Alan Campbell Don (3 January 1885 – 3 May 1966) was a trustee of the National Portrait Gallery, editor of the Scottish Episcopal Church's 1929 Scottish Prayer Book, chaplain and secretary to Cosmo Lang, Archbishop of Canterbury, from 1931 to 1941, Chaplain to the Speaker of the House of Commons from 1936 to 1946 and Dean of Westminster from 1946 to 1959.

== Early life and ordained ministry ==
Born into a manufacturing Dundee family, the son of Robert Bogle Don and Lucy Flora Campbell, he was educated at Rugby and Magdalen College, Oxford. Deciding the family business was not for him, studied for ordination at Cuddesdon College before becoming a curate in Redcar followed by an incumbency in Yorkshire.

There then followed a 10-year period as provost of St. Paul's Scottish Episcopal (Anglican) Cathedral in his native city. In 1927 he commissioned Dundee architect Patrick Thoms to design his house.

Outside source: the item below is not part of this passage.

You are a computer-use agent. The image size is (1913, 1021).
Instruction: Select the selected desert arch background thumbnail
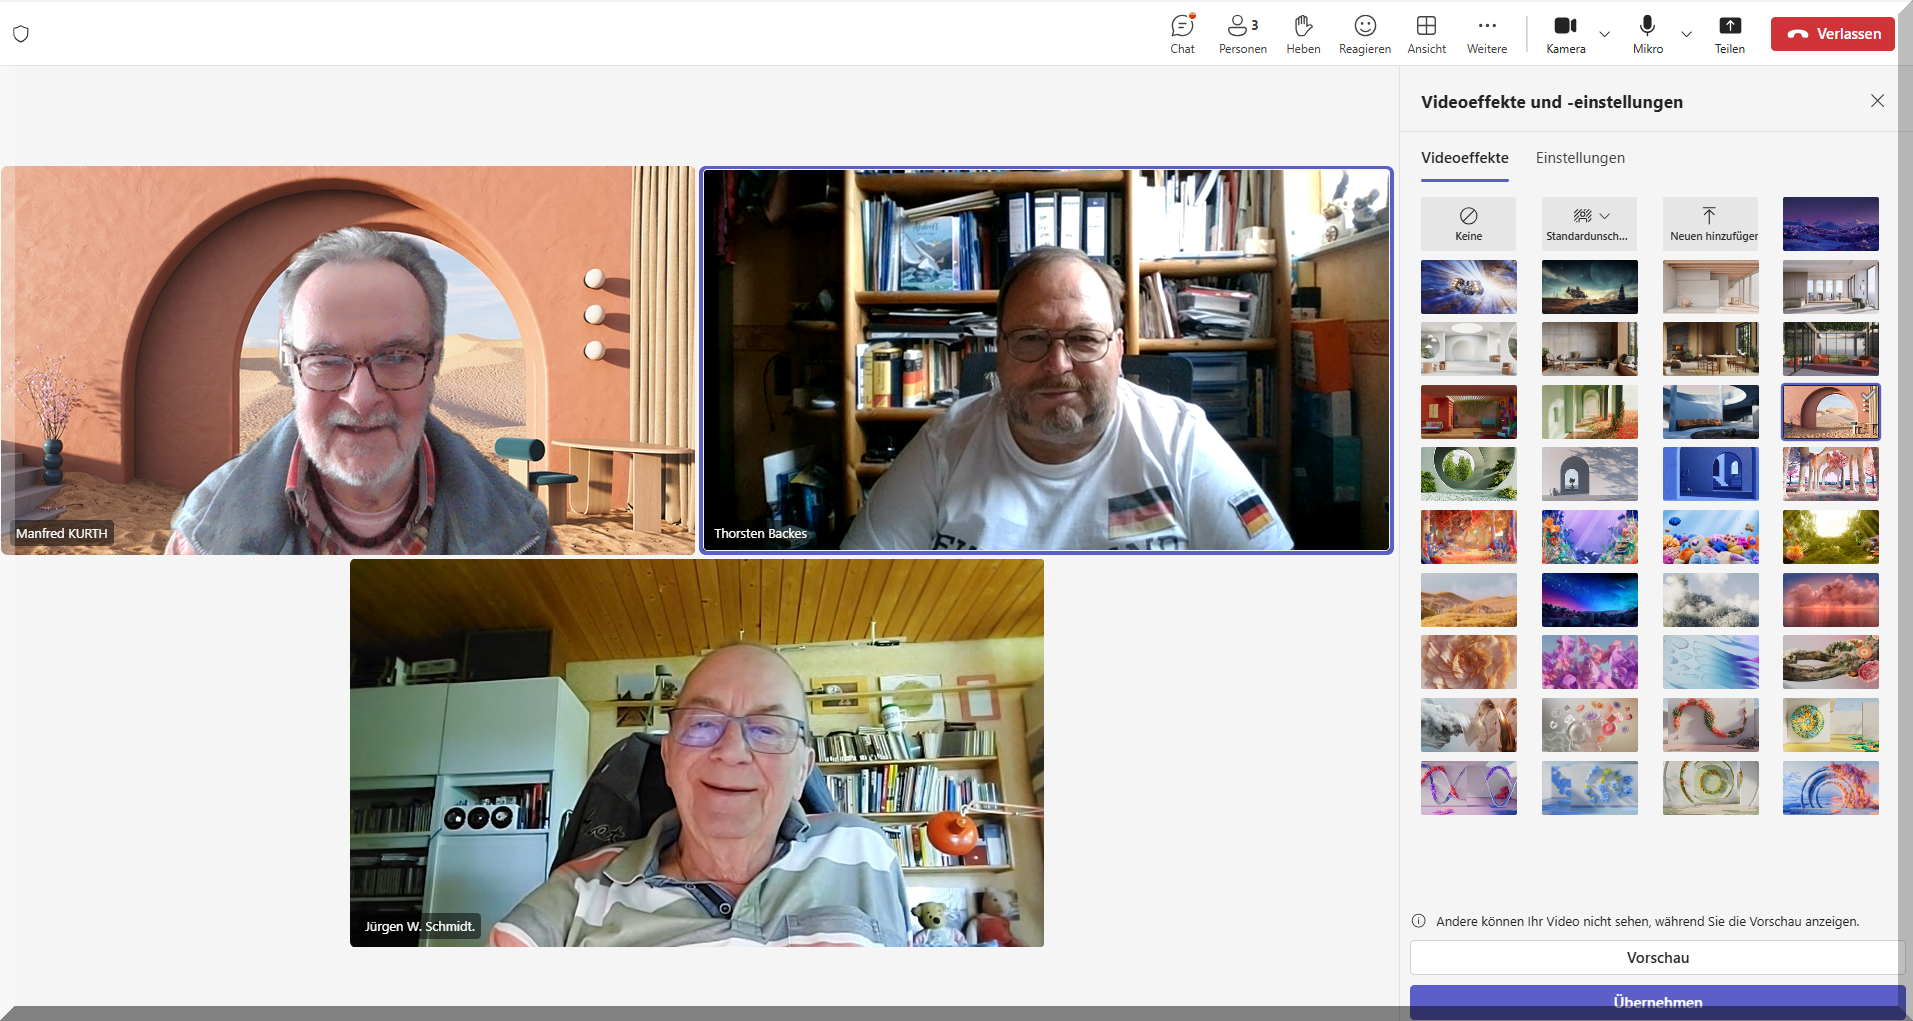coord(1830,412)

From 1931 until 1941 he was secretary to Cosmo Gordon Lang and was on record as being scathingly critical of the Rev. Robert Anderson Jardine, of Darlington, who, against the rules of the Church of England, conducted the wedding of the Duke of Windsor and Wallis Warfield in 1937. He became a chaplain to King George V. Already the Speaker's chaplain in 1941 he became a canon of Westminster Abbey as rector of St. Margaret's, Westminster, commonly called "the parish church of the House of Commons". His brother was Air Vice Marshal Francis Don.

== Dean of Westminster ==
This was followed in 1946 by elevation to the post of Dean of Westminster, a post he was to hold for 13 years, a period which included the Queen's Coronation One other event in his time as Dean was the theft of the Stone of Scone just prior to the Coronation. As a Scot, Don felt this theft acutely and was important to the return of the Coronation Stone to Westminster.

== Retirement ==
He retired to Canterbury where, although he was married, (Note: To Muriel née McConnell, from 1914 until her death in 1963) he and his wife met only once a week for lunch. He died on 3 May 1966. Don's diaries, covering the period 1931-1946 and edited by Robert Beaken, were published in 2020.

==Honours==
Don was appointed a Knight Commander of the Royal Victorian Order (KCVO) in the 1948 New Year Honours.